### Given data
──────────────────────────────

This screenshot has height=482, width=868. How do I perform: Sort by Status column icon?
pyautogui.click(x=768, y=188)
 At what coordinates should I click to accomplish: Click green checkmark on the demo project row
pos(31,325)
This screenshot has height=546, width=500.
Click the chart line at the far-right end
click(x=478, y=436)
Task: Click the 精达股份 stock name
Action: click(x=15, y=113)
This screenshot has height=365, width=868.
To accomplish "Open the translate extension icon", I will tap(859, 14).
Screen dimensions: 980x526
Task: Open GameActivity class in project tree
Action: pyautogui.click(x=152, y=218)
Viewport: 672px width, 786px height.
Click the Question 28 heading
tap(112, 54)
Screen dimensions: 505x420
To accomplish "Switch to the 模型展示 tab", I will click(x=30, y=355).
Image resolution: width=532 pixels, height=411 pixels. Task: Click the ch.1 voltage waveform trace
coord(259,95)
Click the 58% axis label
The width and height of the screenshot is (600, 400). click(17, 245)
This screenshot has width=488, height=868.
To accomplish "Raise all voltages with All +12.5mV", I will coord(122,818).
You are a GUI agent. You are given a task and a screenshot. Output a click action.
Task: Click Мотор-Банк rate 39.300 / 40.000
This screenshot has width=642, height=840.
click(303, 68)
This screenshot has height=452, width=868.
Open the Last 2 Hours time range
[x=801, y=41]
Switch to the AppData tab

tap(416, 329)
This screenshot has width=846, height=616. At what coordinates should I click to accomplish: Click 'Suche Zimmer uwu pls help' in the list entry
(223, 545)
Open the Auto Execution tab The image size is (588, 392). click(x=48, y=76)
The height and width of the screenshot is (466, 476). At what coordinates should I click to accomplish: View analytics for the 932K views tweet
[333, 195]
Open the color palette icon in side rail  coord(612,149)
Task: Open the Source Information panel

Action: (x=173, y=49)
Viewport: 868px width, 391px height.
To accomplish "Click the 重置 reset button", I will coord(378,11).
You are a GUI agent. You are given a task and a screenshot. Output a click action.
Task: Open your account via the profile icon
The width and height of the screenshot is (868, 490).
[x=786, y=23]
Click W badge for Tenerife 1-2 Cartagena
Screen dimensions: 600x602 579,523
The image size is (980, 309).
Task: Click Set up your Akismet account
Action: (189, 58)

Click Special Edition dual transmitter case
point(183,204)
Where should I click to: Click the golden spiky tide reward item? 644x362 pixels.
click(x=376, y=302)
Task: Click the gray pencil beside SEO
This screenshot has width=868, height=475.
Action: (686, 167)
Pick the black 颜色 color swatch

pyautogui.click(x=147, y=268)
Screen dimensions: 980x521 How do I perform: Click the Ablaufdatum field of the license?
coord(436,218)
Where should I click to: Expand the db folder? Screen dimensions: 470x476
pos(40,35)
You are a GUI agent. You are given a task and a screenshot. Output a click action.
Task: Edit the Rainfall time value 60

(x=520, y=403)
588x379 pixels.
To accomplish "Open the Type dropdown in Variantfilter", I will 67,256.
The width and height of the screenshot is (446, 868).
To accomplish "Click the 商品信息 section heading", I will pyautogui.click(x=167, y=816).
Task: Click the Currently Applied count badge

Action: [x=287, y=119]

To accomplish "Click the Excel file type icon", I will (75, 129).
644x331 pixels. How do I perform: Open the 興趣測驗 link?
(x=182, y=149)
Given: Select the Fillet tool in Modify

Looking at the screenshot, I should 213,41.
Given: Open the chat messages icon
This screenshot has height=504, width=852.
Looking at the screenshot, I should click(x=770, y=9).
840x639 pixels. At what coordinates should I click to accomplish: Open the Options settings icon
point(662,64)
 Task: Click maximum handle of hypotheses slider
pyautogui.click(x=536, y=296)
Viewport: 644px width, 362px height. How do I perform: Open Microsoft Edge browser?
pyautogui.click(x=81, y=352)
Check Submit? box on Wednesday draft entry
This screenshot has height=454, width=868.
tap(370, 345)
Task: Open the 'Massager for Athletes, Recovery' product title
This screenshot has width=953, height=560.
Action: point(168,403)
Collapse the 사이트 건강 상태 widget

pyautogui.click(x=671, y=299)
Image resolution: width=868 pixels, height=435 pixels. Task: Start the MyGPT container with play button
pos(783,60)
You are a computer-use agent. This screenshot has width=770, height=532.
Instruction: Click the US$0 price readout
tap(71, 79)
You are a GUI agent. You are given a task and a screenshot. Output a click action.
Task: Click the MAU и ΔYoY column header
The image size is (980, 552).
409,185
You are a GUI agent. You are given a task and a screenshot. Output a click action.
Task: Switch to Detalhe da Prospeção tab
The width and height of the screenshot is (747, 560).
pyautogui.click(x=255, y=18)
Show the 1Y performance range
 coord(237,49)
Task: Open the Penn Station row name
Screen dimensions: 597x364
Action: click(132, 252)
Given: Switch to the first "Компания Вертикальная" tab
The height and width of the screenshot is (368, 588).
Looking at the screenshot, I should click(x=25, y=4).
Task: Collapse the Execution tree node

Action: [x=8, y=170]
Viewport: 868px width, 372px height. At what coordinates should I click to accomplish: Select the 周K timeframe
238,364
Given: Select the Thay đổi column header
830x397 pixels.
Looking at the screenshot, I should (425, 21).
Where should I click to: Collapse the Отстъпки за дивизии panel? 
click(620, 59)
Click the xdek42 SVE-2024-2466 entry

──────────────────────────────

### Activity
In full and without alteration, reproduce the records above.

### Task answer
This screenshot has height=482, width=868. How do I perform: Sort by Status column icon?
pyautogui.click(x=768, y=188)
 At what coordinates should I click to accomplish: Click green checkmark on the demo project row
pos(31,325)
This screenshot has height=546, width=500.
Click the chart line at the far-right end
click(x=478, y=436)
Task: Click the 精达股份 stock name
Action: click(x=15, y=113)
This screenshot has height=365, width=868.
To accomplish "Open the translate extension icon", I will tap(859, 14).
Screen dimensions: 980x526
Task: Open GameActivity class in project tree
Action: pyautogui.click(x=152, y=218)
Viewport: 672px width, 786px height.
Click the Question 28 heading
tap(112, 54)
Screen dimensions: 505x420
To accomplish "Switch to the 模型展示 tab", I will click(x=30, y=355).
Image resolution: width=532 pixels, height=411 pixels. Task: Click the ch.1 voltage waveform trace
coord(259,95)
Click the 58% axis label
The width and height of the screenshot is (600, 400). click(17, 245)
This screenshot has width=488, height=868.
To accomplish "Raise all voltages with All +12.5mV", I will coord(122,818).
You are a GUI agent. You are given a task and a screenshot. Output a click action.
Task: Click Мотор-Банк rate 39.300 / 40.000
This screenshot has width=642, height=840.
click(303, 68)
This screenshot has height=452, width=868.
Open the Last 2 Hours time range
[x=801, y=41]
Switch to the AppData tab

tap(416, 329)
This screenshot has width=846, height=616. At what coordinates should I click to accomplish: Click 'Suche Zimmer uwu pls help' in the list entry
(223, 545)
Open the Auto Execution tab The image size is (588, 392). click(x=48, y=76)
The height and width of the screenshot is (466, 476). At what coordinates should I click to accomplish: View analytics for the 932K views tweet
[333, 195]
Open the color palette icon in side rail  coord(612,149)
Task: Open the Source Information panel

Action: (x=173, y=49)
Viewport: 868px width, 391px height.
To accomplish "Click the 重置 reset button", I will coord(378,11).
You are a GUI agent. You are given a task and a screenshot. Output a click action.
Task: Open your account via the profile icon
The width and height of the screenshot is (868, 490).
[x=786, y=23]
Click W badge for Tenerife 1-2 Cartagena
Screen dimensions: 600x602 579,523
The image size is (980, 309).
Task: Click Set up your Akismet account
Action: (189, 58)

Click Special Edition dual transmitter case
point(183,204)
Where should I click to: Click the golden spiky tide reward item? 644x362 pixels.
click(x=376, y=302)
Task: Click the gray pencil beside SEO
This screenshot has width=868, height=475.
Action: (686, 167)
Pick the black 颜色 color swatch

pyautogui.click(x=147, y=268)
Screen dimensions: 980x521 How do I perform: Click the Ablaufdatum field of the license?
coord(436,218)
Where should I click to: Expand the db folder? Screen dimensions: 470x476
pos(40,35)
You are a GUI agent. You are given a task and a screenshot. Output a click action.
Task: Edit the Rainfall time value 60

(x=520, y=403)
588x379 pixels.
To accomplish "Open the Type dropdown in Variantfilter", I will 67,256.
The width and height of the screenshot is (446, 868).
To accomplish "Click the 商品信息 section heading", I will pyautogui.click(x=167, y=816).
Task: Click the Currently Applied count badge

Action: [x=287, y=119]

To accomplish "Click the Excel file type icon", I will (75, 129).
644x331 pixels. How do I perform: Open the 興趣測驗 link?
(x=182, y=149)
Given: Select the Fillet tool in Modify

Looking at the screenshot, I should 213,41.
Given: Open the chat messages icon
This screenshot has height=504, width=852.
Looking at the screenshot, I should click(x=770, y=9).
840x639 pixels. At what coordinates should I click to accomplish: Open the Options settings icon
point(662,64)
 Task: Click maximum handle of hypotheses slider
pyautogui.click(x=536, y=296)
Viewport: 644px width, 362px height. How do I perform: Open Microsoft Edge browser?
pyautogui.click(x=81, y=352)
Check Submit? box on Wednesday draft entry
This screenshot has height=454, width=868.
tap(370, 345)
Task: Open the 'Massager for Athletes, Recovery' product title
This screenshot has width=953, height=560.
Action: point(168,403)
Collapse the 사이트 건강 상태 widget

pyautogui.click(x=671, y=299)
Image resolution: width=868 pixels, height=435 pixels. Task: Start the MyGPT container with play button
pos(783,60)
You are a computer-use agent. This screenshot has width=770, height=532.
Instruction: Click the US$0 price readout
tap(71, 79)
You are a GUI agent. You are given a task and a screenshot. Output a click action.
Task: Click the MAU и ΔYoY column header
The image size is (980, 552).
409,185
You are a GUI agent. You are given a task and a screenshot. Output a click action.
Task: Switch to Detalhe da Prospeção tab
The width and height of the screenshot is (747, 560).
pyautogui.click(x=255, y=18)
Show the 1Y performance range
 coord(237,49)
Task: Open the Penn Station row name
Screen dimensions: 597x364
Action: click(132, 252)
Given: Switch to the first "Компания Вертикальная" tab
The height and width of the screenshot is (368, 588).
Looking at the screenshot, I should click(x=25, y=4).
Task: Collapse the Execution tree node

Action: [x=8, y=170]
Viewport: 868px width, 372px height. At what coordinates should I click to accomplish: Select the 周K timeframe
238,364
Given: Select the Thay đổi column header
830x397 pixels.
Looking at the screenshot, I should (425, 21).
Where should I click to: Collapse the Отстъпки за дивизии panel? 
click(620, 59)
Click the xdek42 SVE-2024-2466 entry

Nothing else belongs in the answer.